The coronavirus pandemic is proving to be a sizeable enemy to the world, but the procurement and administration of vaccines has become the light at the end of the tunnel.
Still, due to the intrusion Hungary’s COVID measures are causing on peoples’ lives, many are beginning to wonder when the government is planning to finally ease up on restrictions.
PM Orbán: It’s too Early to Make Such Considerations
Virologist Ferenc Jakab told ATV that it is likely that we will spend the whole year dealing with the pandemic, and the only way to get through it is by getting vaccinated. Jakab says the vaccines are trustworthy and safe, and that our main concern should be the virus itself.
Miklós Kásler, Minister of Human resources, said that pandemic measures will stay in place until 50 percent or more of the population has been vaccinated.
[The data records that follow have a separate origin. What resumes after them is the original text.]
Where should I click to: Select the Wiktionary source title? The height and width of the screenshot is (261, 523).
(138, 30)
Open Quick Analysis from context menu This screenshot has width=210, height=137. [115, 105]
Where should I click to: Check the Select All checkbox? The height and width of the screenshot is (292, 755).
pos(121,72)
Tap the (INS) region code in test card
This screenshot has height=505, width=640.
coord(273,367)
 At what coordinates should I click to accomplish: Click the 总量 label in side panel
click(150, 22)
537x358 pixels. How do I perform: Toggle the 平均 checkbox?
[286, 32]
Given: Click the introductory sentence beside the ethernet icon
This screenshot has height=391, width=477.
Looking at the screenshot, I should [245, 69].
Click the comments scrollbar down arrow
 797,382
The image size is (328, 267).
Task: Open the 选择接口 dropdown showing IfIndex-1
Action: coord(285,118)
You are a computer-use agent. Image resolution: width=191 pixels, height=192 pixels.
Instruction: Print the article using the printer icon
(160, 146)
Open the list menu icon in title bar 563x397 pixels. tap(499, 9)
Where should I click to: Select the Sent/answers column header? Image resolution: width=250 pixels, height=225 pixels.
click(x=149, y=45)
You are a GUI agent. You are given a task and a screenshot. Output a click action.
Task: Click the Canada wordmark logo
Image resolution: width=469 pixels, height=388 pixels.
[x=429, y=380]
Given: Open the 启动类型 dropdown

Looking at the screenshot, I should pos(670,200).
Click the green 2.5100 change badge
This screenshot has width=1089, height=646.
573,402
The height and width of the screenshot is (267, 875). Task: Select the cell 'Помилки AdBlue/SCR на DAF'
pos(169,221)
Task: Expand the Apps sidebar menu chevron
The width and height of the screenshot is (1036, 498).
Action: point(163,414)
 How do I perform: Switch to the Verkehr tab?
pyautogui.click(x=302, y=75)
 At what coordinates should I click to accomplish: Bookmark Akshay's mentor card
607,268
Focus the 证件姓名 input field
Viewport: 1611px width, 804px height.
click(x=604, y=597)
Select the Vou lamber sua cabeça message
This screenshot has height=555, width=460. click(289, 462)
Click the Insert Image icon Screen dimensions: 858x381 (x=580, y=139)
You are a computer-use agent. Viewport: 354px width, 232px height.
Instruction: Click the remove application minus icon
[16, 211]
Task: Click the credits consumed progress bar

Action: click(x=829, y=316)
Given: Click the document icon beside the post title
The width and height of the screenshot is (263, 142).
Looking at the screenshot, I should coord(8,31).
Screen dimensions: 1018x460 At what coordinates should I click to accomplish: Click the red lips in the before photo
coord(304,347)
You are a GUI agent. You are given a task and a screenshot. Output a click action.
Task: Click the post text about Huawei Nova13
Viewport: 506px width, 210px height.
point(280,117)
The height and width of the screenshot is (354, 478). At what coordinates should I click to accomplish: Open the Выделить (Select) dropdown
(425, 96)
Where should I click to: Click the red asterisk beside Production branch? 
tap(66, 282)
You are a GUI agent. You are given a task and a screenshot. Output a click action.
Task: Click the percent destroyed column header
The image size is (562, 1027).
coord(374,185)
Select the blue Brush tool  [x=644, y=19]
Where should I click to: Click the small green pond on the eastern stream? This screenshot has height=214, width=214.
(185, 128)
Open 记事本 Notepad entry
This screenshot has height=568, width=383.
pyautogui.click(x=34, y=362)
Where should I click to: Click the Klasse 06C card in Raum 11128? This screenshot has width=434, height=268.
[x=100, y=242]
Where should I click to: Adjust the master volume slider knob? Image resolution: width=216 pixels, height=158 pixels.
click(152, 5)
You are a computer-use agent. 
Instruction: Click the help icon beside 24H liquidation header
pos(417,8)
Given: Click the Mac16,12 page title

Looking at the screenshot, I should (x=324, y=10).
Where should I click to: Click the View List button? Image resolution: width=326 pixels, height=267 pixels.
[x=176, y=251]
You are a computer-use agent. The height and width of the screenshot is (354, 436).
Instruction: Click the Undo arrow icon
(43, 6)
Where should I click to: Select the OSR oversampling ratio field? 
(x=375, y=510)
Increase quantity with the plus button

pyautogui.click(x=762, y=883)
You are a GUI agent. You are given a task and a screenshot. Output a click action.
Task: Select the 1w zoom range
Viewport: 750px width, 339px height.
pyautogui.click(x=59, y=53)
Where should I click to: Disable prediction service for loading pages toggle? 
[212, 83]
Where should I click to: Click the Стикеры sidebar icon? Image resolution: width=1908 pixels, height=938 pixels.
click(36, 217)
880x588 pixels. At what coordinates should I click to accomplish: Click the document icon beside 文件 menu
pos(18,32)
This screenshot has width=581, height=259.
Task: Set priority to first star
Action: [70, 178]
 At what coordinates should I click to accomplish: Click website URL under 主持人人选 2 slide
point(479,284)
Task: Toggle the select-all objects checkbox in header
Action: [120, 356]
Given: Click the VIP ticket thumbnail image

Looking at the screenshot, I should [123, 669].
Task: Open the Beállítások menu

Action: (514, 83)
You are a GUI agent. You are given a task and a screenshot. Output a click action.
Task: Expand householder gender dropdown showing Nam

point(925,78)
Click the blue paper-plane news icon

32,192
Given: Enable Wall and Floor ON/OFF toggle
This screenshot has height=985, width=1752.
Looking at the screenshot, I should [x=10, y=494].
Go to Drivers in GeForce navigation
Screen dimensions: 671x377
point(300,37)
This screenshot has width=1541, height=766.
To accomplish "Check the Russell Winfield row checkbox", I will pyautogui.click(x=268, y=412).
This way when restrictions are lifted, people will no longer have to worry about catching the virus.
Kásler is optimistic about the situation, and said that the measures are proving effective, with both infection and death rates noticeably decreasing.
In his interview with Kossuth Radio on Friday morning, Viktor Orbán said that if the elderly and public servants are vaccinated, we can start thinking about when and how restrictions will be lifted. Currently, however, the prime minister says it is too early to make such considerations.
While the restrictions had officially been set to end at the beginning of February, the government will be extending them by two weeks. Then it will be up to parliament to discuss the next steps, Orbán said.
Hungary’s Service Sector is Suffering from Restrictions
Catering businesses, which have been closed in accordance with pandemic measures, are among those hardest hit by the pandemic measures. Many of them are standing on their last legs.
The Hungarian Hotel and Restaurant Association (MSZÉSZ) wrote in an open letter to its members that closures would remain until Pentecost (May 23).
This statement made headlines, causing uproar, and the government quickly reacted by denying the information, saying that current rules are only in effect until February 1.
Obviously restrictions are in place until February first, but they may be extended for however long parliament decides. Orbán’s statement on Friday confirmed this.
The government’s tourism agency (MTÜ) also announced that tourism would only restart at the end of the summer. This was confirmed by PMO Head Gergely Gulyás, who said that a summer opening is “the realistic, but worst case” scenario.
Many businesses are beginning to retaliate to the restrictions. Certain Hungarian pubs and restaurants, such as the Resti Pub and Café in Nagykanizsa, have attempted or announced their reopening despite the pandemic measures.
Their efforts are understandable, since, according to the Hungarian Catering Association, “90 percent of their members still have not received their wage subsidies for November.”
Even the state secretary for international communications and relations, Zoltán Kovács, called the impatience of Hungarian caterers understandable, adding that the pandemic had hit the sector all over Europe. He repeated that reopening restaurants and other catering facilities depends on how quickly Hungary can get hold of vaccines and have its population vaccinated.
The difficult situation is slowly destroying the service industry, and a compromise needs to be found quickly. If dissatisfaction reaches the point where everyone begins disobeying the restrictions, the virus could reach an all time high.